基本は削除リクエスト時に即削除、削除フラグを立ててもいいがフラグは1ヶ月(一定期間)以内にバッチなんかで物理削除。履歴は残すな。

 

先の記事とは解答の質が違うがきちんと理由がある。

先の記事では「RDBとしてのパフォーマンス」や「設計上の都合」なんかがベースとなっているが、そんなものはこの国の法律には関係がない。法的な理由に基づき削除リクエスト時に即削除すべきだ。

例えば編集や削除リクエストがブログ記事やコメントなんかのようなライトな情報であれば削除フラグを建てたまま削除しなかろうが、削除したように見せかけて「is_active」なんかで「削除ではなく非表示」にしていようがどうでもいい。

だがユーザ情報だけは即刻削除するか、一定期間毎にクリーニングをかけて物理的に削除しなければならない。そしてユーザ情報の編集履歴も残してはダメで、それも上書きかInsert&Deleteとして削除すべきだ。

 

先の記事では「状態をマスタに持つな」ということであるが、例えばそう考えるのであれば「ユーザの住所」や「電話番号」、「姓」なんかも状態であるからマスタに持たないということだろう。そしてそれを「CRUD」の「UD」を使わず、とにかく追記していけと言うことのようだ。
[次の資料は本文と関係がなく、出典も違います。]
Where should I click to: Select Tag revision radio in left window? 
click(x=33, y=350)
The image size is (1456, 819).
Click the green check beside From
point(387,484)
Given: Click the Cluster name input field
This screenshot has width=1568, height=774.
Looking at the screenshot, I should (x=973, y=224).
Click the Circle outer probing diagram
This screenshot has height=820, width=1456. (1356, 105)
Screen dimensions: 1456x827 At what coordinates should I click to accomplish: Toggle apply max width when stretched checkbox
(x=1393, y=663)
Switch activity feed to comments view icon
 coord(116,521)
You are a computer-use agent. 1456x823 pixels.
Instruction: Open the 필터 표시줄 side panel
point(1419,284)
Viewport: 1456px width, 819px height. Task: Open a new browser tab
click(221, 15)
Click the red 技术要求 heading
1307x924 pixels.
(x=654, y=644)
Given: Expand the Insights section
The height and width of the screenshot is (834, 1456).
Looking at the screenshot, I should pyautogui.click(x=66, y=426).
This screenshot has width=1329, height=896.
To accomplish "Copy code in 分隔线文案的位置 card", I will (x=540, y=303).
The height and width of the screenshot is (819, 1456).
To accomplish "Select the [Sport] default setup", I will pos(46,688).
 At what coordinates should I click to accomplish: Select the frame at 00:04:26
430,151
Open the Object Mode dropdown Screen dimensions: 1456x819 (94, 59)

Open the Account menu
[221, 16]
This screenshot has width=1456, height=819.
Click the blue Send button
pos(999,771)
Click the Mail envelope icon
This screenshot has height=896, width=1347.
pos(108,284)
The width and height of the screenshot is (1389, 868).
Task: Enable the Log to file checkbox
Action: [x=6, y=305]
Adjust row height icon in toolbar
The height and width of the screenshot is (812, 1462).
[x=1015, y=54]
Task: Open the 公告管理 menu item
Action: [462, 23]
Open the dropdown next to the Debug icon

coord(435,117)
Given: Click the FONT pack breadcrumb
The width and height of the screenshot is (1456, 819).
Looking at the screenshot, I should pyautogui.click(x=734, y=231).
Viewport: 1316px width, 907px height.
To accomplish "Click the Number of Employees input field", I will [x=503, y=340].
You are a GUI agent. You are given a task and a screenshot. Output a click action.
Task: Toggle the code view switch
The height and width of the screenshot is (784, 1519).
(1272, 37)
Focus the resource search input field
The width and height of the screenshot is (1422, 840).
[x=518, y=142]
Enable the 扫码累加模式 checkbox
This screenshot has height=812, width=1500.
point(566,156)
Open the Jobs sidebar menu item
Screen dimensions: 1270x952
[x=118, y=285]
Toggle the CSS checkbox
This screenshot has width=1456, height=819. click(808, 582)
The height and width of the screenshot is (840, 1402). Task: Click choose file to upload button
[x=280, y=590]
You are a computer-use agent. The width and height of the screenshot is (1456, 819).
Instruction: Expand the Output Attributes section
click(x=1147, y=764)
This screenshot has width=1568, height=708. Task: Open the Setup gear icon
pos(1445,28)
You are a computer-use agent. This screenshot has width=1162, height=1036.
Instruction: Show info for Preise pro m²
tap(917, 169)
だがこれはユーザ情報に限っては非常に厄介な法的な問題を生む。

 

一番単純なものは、「個人情報の保護に関する法律」による「開示請求」、「訂正請求」、「削除請求」だろう。

個人情報は先の法律に基づき、サービスの利用規約なんかで利用目的を明示して置かなければならない。そしてその利用目的に応じてそれを利用する必要がある。

よって、「めんどくさいからどんどん追記しちゃうよ」と言うような理由でジャンジャンと個人情報を収集し蓄積することは許されない。もし何らかの理由があり蓄積するにしても、削除が前提であっても6ヶ月以上にわたってそれを蓄積にするのであればその理由が必要に成る。

そして「ユーザからは見えないけど蓄積している」ということも許されない。「開示請求」をだされれば、当該サービス内で保持している個人情報を開示しなければならないが、履歴として保持していれば「保持理由」をなんとしてその情報を開示するのだろうか。

そしてそして、そのように「削除しない」ことを前提にしているシステムで「削除請求」を出された日にはどのように対応するのだろうか。削除請求を出されれば基本的には当該情報を全て削除しなければならない。そういったシステムの場合、個別にSQLで削除を行えばシステム障害を起こす可能性が非常に高いだろう。

 

このように、システムの都合やパフォーマンスの問題など関係なく法的な理由により物理削除しておいたほうが良い。いや、そうして置かなければならない。即時削除が難しい場合、先のように一定期間毎に削除とそれに必要な処理をバッチで回しておくのがいいだろう。

先の記事のようにプログラマは「システムの都合」や「仕様」、「パフォーマンス」の事を前提に考えて設計しがちだ。だが世間からはそんな微々たることはどうでもよく、法に基づいて処理できるように、また、利用者保護を前提に設計すべきだ。

 

このような話を見るたびに「プログラマは世間の考えから少しズレている」と実感してしまう。